In October 1919, Dinsdale was visited by the legendary Dr Alister MacKenzie, who designed more than 50 golf courses in his career including Augusta in the US, the Royal Melbourne in Australia and the Darlington in 1914. Over the next two years, Dinsdale put his scheme into place, creating natural-looking parkland holes with undulating greens and strategic obstacles.
A 1965 drawing of the new Dinsdale Spa clubhouse, which opened the following year, exactly as designed
The clubhouse remained in the riverside bath-house until 1966 when a new £35,000 clubhouse was opened up on the clifftop. The old bath-house was sold for residential conversion, and the club concentrated on its high level holes which still wound around the 70-bedroom hotel, although during the 20th Century it became an asylum and then a residential school before also being converted to residential in 2001.
In 2005-06, Dinsdale’s layout was significantly reconfigured by designer David Hemstock, who created a par 72 course 6,462 yards long, which had modern fairways and hazards but retained the feel of MacKenzie’s 1920s parkland.
Dinsdale Spa Golf Club
In 2026, though, it is to close, putting a hole in one in Allan Havelock-Allan’s attempt to create a pioneering golf resort, and leaving a beautiful piece of grassland on which a developer could build a large village of themed streets named The Fairway, The Green and The Sandy Bunker.
Dinsdale Spa Golf Club
GOLF has the strangest vocabulary of any sport.
In the early 1890s, there was a popular song called The Bogey Man, about an elusive character hiding in the shadows. It had the chorus: “I’m the Bogey Man, catch me if you can.”
Early golfers ascribed each hole with a perfect score that the Bogey Man, who they also referred to as “Colonel Bogey”, had managed and then they tried to beat him – or “catch the colonel”, as the Advertiser said about the Dinsdale course in 1910.
Hitting one more shot than the Colonel meant being one over par on the hole which is now known as a “bogey”.

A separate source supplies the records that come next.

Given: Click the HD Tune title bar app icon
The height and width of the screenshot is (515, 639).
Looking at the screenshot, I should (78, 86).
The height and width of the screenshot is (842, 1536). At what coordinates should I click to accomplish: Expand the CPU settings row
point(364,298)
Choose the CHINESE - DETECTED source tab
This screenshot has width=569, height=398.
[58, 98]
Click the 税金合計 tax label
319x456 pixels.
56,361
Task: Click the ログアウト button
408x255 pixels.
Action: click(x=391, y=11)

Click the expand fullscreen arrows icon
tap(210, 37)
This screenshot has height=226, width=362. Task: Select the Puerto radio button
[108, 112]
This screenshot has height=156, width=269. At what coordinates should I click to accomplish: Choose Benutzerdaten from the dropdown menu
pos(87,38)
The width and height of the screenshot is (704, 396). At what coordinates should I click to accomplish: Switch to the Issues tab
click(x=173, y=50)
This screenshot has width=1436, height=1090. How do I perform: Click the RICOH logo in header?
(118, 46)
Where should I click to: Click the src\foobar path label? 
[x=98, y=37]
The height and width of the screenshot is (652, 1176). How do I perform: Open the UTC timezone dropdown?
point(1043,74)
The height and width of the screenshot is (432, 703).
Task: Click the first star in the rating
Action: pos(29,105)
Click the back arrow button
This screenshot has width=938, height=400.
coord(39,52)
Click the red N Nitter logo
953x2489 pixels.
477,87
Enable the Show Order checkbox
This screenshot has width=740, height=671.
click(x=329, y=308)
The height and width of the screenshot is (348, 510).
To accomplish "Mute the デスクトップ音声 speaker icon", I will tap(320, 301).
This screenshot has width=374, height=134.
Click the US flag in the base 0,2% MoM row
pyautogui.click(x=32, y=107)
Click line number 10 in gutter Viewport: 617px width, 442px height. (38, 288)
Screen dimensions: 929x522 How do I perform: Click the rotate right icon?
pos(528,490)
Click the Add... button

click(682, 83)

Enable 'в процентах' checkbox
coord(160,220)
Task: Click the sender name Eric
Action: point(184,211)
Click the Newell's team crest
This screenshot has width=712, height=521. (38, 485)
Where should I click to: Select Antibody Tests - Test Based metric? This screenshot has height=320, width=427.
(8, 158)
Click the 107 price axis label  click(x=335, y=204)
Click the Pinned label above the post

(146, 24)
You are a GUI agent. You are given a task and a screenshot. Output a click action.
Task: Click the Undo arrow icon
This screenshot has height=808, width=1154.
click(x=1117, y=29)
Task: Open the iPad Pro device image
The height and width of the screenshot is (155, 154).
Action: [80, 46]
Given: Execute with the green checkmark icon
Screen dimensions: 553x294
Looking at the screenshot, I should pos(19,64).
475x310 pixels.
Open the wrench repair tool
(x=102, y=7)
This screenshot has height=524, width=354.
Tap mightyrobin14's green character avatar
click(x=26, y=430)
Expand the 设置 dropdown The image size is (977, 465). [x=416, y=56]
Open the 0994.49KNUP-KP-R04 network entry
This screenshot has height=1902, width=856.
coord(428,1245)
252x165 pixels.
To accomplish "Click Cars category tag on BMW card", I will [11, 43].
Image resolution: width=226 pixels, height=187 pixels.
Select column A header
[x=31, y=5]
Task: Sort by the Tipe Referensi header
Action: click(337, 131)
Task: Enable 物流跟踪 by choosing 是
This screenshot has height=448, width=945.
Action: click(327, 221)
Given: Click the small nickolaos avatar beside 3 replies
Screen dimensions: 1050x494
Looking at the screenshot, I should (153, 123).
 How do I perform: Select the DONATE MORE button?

Dinsdale Golf Club Image: SARAH CALDECOTT
DINSDALE’S guests were treated to “trowsing” outings on the Tees by Middleton One Row villagers who were expert trowsers.
“Trowsing” was a form of salmon fishing that seems to have been unique to the Tees. A trowser had two boats which were linked together by a wide, flat piece of wood. The trowser stood on the plank and tried to spear salmon swimming in the river beneath him.
It was nearly as easy as trying to hit a small ball into a tiny hole many hundreds of yards away.
Blackwell Manor, once known as Blackwell Cottage until it was developed into a seven-bedroom mansion, was the home of Allan and Annie Havelock-Allan, and the birthplace of the film producer Anthony Havelock-Allan. When Allan Havelock-Allan went bankrupt in 1914, he said the only job he had ever had was as managing director of the company which promoted Dinsdale Spa as a golf resort from 1906 to 1908. The house was demolished in the 1960s and replaced by Cypress Close and the Church of Jesus Christ of Latter-day Saints
EARLY North East golf clubs: Alnmouth founded 1869, Seaton Carew 1874, Durham City and Cleveland (at Redcar) 1887, Whitley Bay 1890, Rothbury 1891, Bishop Auckland 1894, Barnard Castle 1899, Bamburgh Castle 1904, Morpeth, Hartlepool, Beamish Park, Allendale and Dinsdale Spa all 1906.
Dinsdale Spa is the third Darlington course to close in recent times after the original Blackwell Grange course in 2013 and Hallgarth Hotel’s nine holes in 2025.